*VORGEGEBENER TEXT*:
(Rom) Die schwarze Fahne des Islamischen Staates (IS) weht auf dem Obelisk des Petersplatzes. Mit dieser Fotomontage auf der Titelseite feiert das Hochglanzmagazin des Islamischen Staates (IS) – ja, auch so etwas gibt es – den „gescheiterten Kreuzzug“. Unterdessen geht der Kampf um Kobane weiter. Die Frontstellungen sind unklar. Klar ist lediglich, daß im Nahen Osten keine Partei die Interessen der Christen vertritt. Wer Bilder von den von Islamisten ermordeten christlichen Kindern sieht und dabei ohnmächtigen Zorn über die Gräuel des Islamischen Staates (IS) empfindet, der sollte sich zumindest ebensosehr über jene Hintermänner aufregen, die den Aufstieg des Islamischen Staates möglich machten und ihn noch immer unterstützen. Denn zu den Christenmördern gehören auch sie.
Der „gescheiterte Kreuzzug“
Es handelt sich um die vierte Ausgabe des IS-Magazins Dabiq, deren Titelseite die provokante Fotomontage zeigt. Dabiq ist eine Stadt im Norden Syriens. Daß ein blutgieriger Kampfverband von angeblichen Steinzeit-Taliban Zeit und Mittel hat, ein Hochglanzmagazin herauszugeben, erstaunt bestenfalls den, der den Nahost-Konflikt in einer Schwarz-weiß-Vereinfachung sieht.

*DATENINHALT*:
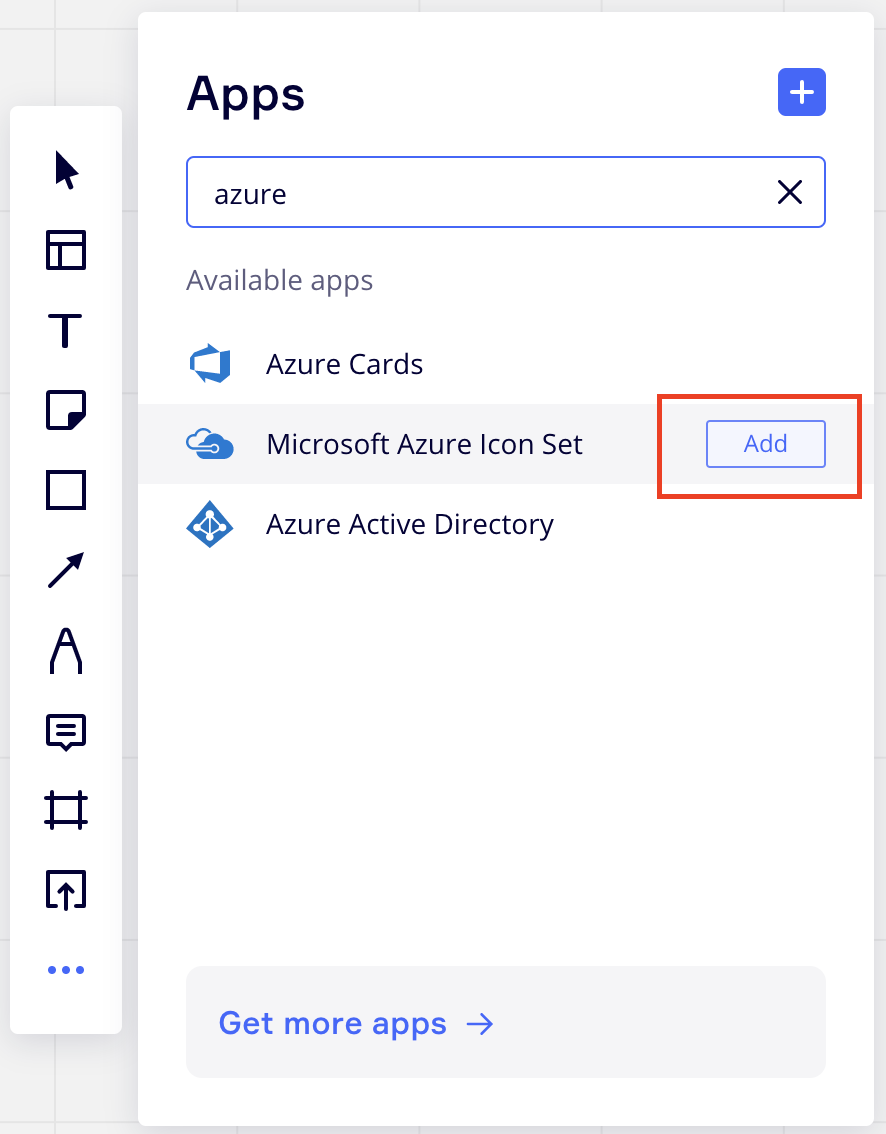Select the pen drawing tool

*ZIEL DER ÜBUNG*:
Schreibe den Abschnitt des vorgegebenen Textes, der bei „(Rom) Die schwarze“ beginnt und bei „gehören auch sie.“ endet, neu und ersetze darin „Fotomontage“ durch „Bildmontage“. Die Daten werden hierfür nicht gebraucht.

*ANTWORT*:
(Rom) Die schwarze Fahne des Islamischen Staates (IS) weht auf dem Obelisk des Petersplatzes. Mit dieser Bildmontage auf der Titelseite feiert das Hochglanzmagazin des Islamischen Staates (IS) – ja, auch so etwas gibt es – den „gescheiterten Kreuzzug“. Unterdessen geht der Kampf um Kobane weiter. Die Frontstellungen sind unklar. Klar ist lediglich, daß im Nahen Osten keine Partei die Interessen der Christen vertritt. Wer Bilder von den von Islamisten ermordeten christlichen Kindern sieht und dabei ohnmächtigen Zorn über die Gräuel des Islamischen Staates (IS) empfindet, der sollte sich zumindest ebensosehr über jene Hintermänner aufregen, die den Aufstieg des Islamischen Staates möglich machten und ihn noch immer unterstützen. Denn zu den Christenmördern gehören auch sie.